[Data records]

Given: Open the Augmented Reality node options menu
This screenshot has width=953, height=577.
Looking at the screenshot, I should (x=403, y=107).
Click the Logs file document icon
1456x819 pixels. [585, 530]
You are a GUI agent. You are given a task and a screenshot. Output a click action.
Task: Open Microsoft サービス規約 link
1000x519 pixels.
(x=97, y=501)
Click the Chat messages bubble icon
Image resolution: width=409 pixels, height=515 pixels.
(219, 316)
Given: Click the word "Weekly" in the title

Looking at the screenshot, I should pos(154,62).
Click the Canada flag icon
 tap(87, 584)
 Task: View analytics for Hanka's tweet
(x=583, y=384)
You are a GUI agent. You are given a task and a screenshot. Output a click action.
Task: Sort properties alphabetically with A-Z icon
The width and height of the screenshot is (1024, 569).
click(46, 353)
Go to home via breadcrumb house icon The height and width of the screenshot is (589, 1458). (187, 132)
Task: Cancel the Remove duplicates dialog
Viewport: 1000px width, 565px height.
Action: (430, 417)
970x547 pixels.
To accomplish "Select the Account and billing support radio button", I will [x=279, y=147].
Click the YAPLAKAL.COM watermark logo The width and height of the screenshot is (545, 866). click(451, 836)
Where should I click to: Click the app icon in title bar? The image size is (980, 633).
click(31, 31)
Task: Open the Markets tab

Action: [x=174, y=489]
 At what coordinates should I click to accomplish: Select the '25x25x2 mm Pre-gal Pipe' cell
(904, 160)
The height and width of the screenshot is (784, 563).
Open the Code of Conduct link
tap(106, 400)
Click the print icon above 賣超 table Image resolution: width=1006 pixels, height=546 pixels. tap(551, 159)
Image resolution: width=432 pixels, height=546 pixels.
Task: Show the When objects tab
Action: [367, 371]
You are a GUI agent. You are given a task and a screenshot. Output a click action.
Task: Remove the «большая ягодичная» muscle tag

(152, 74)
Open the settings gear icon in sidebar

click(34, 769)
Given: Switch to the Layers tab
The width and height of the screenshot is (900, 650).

• **Work required**
Reproduce all of the material above line for line, with no changes to wording, spacing, or order.

• **Exercise response**
Given: Open the Augmented Reality node options menu
This screenshot has width=953, height=577.
Looking at the screenshot, I should (x=403, y=107).
Click the Logs file document icon
1456x819 pixels. [585, 530]
You are a GUI agent. You are given a task and a screenshot. Output a click action.
Task: Open Microsoft サービス規約 link
1000x519 pixels.
(x=97, y=501)
Click the Chat messages bubble icon
Image resolution: width=409 pixels, height=515 pixels.
(219, 316)
Given: Click the word "Weekly" in the title

Looking at the screenshot, I should pos(154,62).
Click the Canada flag icon
 tap(87, 584)
 Task: View analytics for Hanka's tweet
(x=583, y=384)
You are a GUI agent. You are given a task and a screenshot. Output a click action.
Task: Sort properties alphabetically with A-Z icon
The width and height of the screenshot is (1024, 569).
click(46, 353)
Go to home via breadcrumb house icon The height and width of the screenshot is (589, 1458). (187, 132)
Task: Cancel the Remove duplicates dialog
Viewport: 1000px width, 565px height.
Action: (430, 417)
970x547 pixels.
To accomplish "Select the Account and billing support radio button", I will [x=279, y=147].
Click the YAPLAKAL.COM watermark logo The width and height of the screenshot is (545, 866). click(451, 836)
Where should I click to: Click the app icon in title bar? The image size is (980, 633).
click(31, 31)
Task: Open the Markets tab

Action: [x=174, y=489]
 At what coordinates should I click to accomplish: Select the '25x25x2 mm Pre-gal Pipe' cell
(904, 160)
The height and width of the screenshot is (784, 563).
Open the Code of Conduct link
tap(106, 400)
Click the print icon above 賣超 table Image resolution: width=1006 pixels, height=546 pixels. tap(551, 159)
Image resolution: width=432 pixels, height=546 pixels.
Task: Show the When objects tab
Action: [367, 371]
You are a GUI agent. You are given a task and a screenshot. Output a click action.
Task: Remove the «большая ягодичная» muscle tag

(152, 74)
Open the settings gear icon in sidebar

click(34, 769)
Given: Switch to the Layers tab
The width and height of the screenshot is (900, 650).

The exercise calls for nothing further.